§ **Istruzioni del compito**
Riscrivi tutte le righe dall'inizio fino a quella che contiene "pyautogui.click(x=624, y=337)", sostituendo "GUI agent" con "desktop agent" e senza cambiare nient'altro.

§ **Materiale estratto**
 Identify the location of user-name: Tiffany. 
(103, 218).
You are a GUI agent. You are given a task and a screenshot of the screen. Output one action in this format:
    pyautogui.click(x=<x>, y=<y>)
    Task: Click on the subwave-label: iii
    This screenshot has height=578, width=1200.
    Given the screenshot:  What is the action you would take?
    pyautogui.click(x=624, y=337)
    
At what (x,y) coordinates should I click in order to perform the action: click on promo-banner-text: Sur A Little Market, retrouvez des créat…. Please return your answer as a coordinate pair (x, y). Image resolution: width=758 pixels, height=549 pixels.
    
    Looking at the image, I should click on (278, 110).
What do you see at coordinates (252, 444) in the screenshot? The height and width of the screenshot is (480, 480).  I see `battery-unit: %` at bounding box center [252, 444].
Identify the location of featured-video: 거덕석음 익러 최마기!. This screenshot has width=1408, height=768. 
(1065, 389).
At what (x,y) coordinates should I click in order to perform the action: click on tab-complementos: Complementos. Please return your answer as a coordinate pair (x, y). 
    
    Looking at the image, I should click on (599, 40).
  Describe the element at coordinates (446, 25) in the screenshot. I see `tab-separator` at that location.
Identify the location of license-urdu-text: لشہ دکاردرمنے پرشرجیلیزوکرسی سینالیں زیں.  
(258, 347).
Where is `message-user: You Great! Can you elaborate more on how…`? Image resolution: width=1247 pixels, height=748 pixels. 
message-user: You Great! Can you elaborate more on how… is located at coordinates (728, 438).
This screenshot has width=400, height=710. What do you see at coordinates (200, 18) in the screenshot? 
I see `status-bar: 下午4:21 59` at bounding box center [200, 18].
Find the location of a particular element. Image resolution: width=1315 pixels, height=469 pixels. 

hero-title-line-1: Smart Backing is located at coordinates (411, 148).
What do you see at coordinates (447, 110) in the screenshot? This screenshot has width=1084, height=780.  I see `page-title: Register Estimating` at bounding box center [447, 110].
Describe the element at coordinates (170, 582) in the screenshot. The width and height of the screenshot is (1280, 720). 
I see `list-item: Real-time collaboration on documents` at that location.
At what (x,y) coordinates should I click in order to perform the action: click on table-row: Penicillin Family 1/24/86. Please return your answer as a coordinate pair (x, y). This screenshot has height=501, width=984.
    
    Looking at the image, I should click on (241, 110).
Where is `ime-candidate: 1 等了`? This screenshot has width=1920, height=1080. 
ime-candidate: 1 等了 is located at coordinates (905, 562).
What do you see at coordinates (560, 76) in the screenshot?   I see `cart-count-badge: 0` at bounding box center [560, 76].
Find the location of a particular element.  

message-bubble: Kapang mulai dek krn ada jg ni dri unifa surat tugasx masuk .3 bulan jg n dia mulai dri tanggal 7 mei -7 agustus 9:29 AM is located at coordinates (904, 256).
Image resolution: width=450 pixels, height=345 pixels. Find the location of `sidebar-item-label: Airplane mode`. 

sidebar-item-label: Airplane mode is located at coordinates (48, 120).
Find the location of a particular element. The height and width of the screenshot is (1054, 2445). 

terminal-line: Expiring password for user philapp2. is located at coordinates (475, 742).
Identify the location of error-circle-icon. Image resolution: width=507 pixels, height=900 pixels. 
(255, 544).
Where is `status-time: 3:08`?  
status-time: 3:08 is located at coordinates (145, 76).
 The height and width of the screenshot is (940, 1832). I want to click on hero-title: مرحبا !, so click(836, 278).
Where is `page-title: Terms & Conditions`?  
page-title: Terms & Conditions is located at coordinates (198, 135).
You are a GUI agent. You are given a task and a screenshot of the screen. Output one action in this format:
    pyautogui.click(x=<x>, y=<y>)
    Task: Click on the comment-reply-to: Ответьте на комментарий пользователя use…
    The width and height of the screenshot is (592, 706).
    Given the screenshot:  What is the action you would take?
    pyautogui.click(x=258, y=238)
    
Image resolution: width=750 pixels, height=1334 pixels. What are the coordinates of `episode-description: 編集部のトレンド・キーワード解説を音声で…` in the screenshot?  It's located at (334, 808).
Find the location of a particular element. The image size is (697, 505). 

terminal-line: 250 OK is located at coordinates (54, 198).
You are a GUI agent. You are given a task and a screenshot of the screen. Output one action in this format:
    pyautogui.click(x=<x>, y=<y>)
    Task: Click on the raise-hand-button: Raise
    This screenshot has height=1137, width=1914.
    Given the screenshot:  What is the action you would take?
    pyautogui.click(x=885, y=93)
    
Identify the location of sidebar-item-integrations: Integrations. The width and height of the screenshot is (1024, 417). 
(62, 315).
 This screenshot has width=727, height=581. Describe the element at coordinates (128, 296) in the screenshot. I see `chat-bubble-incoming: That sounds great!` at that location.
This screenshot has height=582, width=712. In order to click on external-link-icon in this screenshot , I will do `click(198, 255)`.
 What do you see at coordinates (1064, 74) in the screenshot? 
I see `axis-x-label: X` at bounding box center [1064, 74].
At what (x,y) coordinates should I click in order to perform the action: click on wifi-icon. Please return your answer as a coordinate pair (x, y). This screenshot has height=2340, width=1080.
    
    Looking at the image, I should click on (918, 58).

§ **Risposta al compito**
 Identify the location of user-name: Tiffany. 
(103, 218).
You are a desktop agent. You are given a task and a screenshot of the screen. Output one action in this format:
    pyautogui.click(x=<x>, y=<y>)
    Task: Click on the subwave-label: iii
    This screenshot has height=578, width=1200.
    Given the screenshot:  What is the action you would take?
    pyautogui.click(x=624, y=337)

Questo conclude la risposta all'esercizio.